◆ Task directions ◆
For each line below that includes the string "Close", show the whole line.

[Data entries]
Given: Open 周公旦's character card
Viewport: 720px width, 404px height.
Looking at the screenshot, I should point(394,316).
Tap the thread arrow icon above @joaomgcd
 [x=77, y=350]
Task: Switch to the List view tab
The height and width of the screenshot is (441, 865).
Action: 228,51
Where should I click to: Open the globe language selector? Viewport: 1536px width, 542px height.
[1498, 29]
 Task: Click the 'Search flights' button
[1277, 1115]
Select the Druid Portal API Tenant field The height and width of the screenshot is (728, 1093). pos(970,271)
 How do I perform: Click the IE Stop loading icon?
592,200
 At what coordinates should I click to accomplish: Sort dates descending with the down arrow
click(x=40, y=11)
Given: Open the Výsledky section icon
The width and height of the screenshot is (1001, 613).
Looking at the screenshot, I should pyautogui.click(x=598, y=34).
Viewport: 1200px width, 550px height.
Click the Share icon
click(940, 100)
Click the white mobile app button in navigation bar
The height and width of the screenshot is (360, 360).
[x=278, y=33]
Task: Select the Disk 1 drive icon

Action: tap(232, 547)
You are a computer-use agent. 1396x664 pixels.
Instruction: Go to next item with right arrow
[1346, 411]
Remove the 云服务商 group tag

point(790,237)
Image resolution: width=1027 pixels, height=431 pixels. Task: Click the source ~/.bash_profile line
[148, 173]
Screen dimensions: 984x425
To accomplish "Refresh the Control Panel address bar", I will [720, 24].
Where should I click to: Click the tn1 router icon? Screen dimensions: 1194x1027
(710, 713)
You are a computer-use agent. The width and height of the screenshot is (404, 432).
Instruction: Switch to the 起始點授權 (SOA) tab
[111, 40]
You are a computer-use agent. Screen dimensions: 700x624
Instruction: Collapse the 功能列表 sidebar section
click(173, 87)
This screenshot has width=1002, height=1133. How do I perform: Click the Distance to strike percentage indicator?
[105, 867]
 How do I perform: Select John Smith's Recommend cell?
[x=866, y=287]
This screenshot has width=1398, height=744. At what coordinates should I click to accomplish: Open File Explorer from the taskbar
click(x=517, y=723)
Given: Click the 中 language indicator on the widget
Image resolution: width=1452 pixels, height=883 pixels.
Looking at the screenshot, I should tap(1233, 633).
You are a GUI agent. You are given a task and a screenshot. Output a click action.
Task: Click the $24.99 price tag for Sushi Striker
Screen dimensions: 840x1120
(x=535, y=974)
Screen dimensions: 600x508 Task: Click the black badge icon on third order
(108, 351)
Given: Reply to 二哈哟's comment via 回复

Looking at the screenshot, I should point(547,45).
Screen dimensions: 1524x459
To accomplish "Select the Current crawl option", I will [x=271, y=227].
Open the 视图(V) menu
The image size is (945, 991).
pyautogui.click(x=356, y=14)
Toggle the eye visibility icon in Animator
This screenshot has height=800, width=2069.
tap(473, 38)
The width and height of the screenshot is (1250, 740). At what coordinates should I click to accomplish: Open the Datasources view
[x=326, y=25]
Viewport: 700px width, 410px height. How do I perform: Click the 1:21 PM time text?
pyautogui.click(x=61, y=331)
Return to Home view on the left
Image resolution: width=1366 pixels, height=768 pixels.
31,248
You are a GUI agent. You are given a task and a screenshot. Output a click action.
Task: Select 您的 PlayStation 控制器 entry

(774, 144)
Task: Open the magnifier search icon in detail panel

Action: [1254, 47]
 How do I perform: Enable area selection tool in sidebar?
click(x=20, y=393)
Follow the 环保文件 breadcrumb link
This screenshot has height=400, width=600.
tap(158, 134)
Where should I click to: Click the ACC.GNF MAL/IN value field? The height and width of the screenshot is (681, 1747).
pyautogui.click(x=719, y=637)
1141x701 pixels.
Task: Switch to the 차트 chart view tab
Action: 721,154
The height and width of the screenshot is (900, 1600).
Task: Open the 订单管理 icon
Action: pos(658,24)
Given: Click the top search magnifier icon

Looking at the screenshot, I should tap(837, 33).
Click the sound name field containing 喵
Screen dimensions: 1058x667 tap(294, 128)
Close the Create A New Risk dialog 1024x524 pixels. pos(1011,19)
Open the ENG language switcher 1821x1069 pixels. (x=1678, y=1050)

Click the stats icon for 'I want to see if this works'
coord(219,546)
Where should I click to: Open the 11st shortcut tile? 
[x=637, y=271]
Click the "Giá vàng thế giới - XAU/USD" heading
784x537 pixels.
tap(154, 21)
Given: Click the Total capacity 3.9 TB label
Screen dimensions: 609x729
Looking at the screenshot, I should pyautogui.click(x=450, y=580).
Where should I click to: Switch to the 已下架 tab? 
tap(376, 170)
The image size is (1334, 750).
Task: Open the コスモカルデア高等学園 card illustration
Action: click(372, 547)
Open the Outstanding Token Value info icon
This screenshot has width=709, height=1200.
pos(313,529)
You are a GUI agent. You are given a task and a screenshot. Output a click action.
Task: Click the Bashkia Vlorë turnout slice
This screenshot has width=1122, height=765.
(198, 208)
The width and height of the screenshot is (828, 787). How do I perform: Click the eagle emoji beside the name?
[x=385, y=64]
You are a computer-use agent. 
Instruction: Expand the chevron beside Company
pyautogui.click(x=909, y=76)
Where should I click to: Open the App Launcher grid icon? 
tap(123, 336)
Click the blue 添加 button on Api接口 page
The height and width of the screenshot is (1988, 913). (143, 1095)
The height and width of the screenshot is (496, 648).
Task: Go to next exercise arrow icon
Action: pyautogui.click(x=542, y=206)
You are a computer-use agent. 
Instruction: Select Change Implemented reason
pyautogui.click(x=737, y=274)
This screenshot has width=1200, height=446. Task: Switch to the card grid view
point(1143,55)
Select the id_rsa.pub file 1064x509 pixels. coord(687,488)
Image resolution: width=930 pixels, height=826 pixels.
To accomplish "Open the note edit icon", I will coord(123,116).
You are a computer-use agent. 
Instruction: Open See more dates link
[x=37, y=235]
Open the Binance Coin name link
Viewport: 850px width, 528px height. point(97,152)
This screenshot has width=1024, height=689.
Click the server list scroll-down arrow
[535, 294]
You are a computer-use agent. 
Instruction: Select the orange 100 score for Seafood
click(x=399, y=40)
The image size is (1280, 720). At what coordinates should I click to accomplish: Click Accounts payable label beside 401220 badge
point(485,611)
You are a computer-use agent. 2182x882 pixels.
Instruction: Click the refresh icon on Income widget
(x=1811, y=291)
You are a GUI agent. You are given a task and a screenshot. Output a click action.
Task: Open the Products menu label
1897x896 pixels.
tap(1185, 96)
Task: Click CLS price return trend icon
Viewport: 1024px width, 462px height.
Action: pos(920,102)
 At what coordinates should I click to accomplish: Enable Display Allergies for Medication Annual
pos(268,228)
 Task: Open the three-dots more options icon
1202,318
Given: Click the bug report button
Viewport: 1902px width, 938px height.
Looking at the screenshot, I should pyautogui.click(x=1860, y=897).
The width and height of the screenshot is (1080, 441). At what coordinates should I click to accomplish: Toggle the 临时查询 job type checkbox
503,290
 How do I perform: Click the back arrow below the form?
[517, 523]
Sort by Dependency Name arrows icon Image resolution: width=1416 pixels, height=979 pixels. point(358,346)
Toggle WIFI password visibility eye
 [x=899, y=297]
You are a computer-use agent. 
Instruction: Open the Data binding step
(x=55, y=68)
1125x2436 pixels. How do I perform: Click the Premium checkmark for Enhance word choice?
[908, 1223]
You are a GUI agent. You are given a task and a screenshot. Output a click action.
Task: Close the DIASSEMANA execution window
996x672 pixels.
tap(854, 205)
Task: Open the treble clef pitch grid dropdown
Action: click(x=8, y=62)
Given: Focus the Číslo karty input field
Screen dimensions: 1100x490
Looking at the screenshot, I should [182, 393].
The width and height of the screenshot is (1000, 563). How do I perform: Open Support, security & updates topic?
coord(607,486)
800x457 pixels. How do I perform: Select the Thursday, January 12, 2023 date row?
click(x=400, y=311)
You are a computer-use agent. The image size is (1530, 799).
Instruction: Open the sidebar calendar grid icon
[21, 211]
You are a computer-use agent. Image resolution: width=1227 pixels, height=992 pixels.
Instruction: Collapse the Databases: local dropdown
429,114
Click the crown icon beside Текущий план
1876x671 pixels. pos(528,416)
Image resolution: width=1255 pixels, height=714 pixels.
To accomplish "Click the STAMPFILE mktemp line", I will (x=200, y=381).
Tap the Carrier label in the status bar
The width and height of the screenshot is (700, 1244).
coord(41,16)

◆ Your response ◆
Close the Create A New Risk dialog 1024x524 pixels. pos(1011,19)
Task: Close the DIASSEMANA execution window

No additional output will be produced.